[INPUT]

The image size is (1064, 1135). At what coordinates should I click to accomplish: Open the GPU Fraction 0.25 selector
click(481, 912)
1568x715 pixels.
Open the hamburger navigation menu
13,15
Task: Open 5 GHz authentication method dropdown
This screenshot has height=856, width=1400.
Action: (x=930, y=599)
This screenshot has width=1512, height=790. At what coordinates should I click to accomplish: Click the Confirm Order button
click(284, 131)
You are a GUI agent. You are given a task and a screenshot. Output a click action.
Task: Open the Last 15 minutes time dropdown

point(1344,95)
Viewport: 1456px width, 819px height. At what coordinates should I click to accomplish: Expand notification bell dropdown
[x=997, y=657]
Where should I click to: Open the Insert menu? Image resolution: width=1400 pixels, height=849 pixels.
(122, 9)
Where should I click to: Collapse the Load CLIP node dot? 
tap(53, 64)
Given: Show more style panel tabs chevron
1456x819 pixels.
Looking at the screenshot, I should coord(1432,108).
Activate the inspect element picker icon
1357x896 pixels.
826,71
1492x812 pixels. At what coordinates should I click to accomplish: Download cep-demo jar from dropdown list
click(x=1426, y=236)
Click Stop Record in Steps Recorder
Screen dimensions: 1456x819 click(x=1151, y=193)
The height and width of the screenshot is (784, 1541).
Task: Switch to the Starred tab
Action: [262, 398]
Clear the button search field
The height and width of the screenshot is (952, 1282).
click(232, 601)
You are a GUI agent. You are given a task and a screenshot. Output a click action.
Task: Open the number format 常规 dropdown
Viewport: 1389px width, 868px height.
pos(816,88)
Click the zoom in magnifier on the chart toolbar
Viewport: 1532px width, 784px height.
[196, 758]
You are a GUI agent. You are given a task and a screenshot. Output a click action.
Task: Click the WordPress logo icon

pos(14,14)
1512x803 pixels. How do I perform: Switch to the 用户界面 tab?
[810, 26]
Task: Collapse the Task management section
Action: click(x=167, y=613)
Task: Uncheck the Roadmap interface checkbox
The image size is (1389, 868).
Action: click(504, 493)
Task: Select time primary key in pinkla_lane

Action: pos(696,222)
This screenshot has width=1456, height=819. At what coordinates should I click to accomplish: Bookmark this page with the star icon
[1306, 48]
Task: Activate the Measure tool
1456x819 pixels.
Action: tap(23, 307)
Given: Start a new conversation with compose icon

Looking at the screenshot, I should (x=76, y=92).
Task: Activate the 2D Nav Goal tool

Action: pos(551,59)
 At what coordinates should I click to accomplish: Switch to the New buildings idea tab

[/INPUT]

_REQUIRED ACTION_
The records above need to be duplicated. Keep every word unchanged.

_EXERCISE RESULT_
The image size is (1064, 1135). At what coordinates should I click to accomplish: Open the GPU Fraction 0.25 selector
click(481, 912)
1568x715 pixels.
Open the hamburger navigation menu
13,15
Task: Open 5 GHz authentication method dropdown
This screenshot has height=856, width=1400.
Action: (x=930, y=599)
This screenshot has width=1512, height=790. At what coordinates should I click to accomplish: Click the Confirm Order button
click(284, 131)
You are a GUI agent. You are given a task and a screenshot. Output a click action.
Task: Open the Last 15 minutes time dropdown

point(1344,95)
Viewport: 1456px width, 819px height. At what coordinates should I click to accomplish: Expand notification bell dropdown
[x=997, y=657]
Where should I click to: Open the Insert menu? Image resolution: width=1400 pixels, height=849 pixels.
(122, 9)
Where should I click to: Collapse the Load CLIP node dot? 
tap(53, 64)
Given: Show more style panel tabs chevron
1456x819 pixels.
Looking at the screenshot, I should coord(1432,108).
Activate the inspect element picker icon
1357x896 pixels.
826,71
1492x812 pixels. At what coordinates should I click to accomplish: Download cep-demo jar from dropdown list
click(x=1426, y=236)
Click Stop Record in Steps Recorder
Screen dimensions: 1456x819 click(x=1151, y=193)
The height and width of the screenshot is (784, 1541).
Task: Switch to the Starred tab
Action: [262, 398]
Clear the button search field
The height and width of the screenshot is (952, 1282).
click(232, 601)
You are a GUI agent. You are given a task and a screenshot. Output a click action.
Task: Open the number format 常规 dropdown
Viewport: 1389px width, 868px height.
pos(816,88)
Click the zoom in magnifier on the chart toolbar
Viewport: 1532px width, 784px height.
[196, 758]
You are a GUI agent. You are given a task and a screenshot. Output a click action.
Task: Click the WordPress logo icon

pos(14,14)
1512x803 pixels. How do I perform: Switch to the 用户界面 tab?
[810, 26]
Task: Collapse the Task management section
Action: click(x=167, y=613)
Task: Uncheck the Roadmap interface checkbox
The image size is (1389, 868).
Action: click(504, 493)
Task: Select time primary key in pinkla_lane

Action: pos(696,222)
This screenshot has width=1456, height=819. At what coordinates should I click to accomplish: Bookmark this page with the star icon
[1306, 48]
Task: Activate the Measure tool
1456x819 pixels.
Action: tap(23, 307)
Given: Start a new conversation with compose icon

Looking at the screenshot, I should (x=76, y=92).
Task: Activate the 2D Nav Goal tool

Action: pos(551,59)
 At what coordinates should I click to accomplish: Switch to the New buildings idea tab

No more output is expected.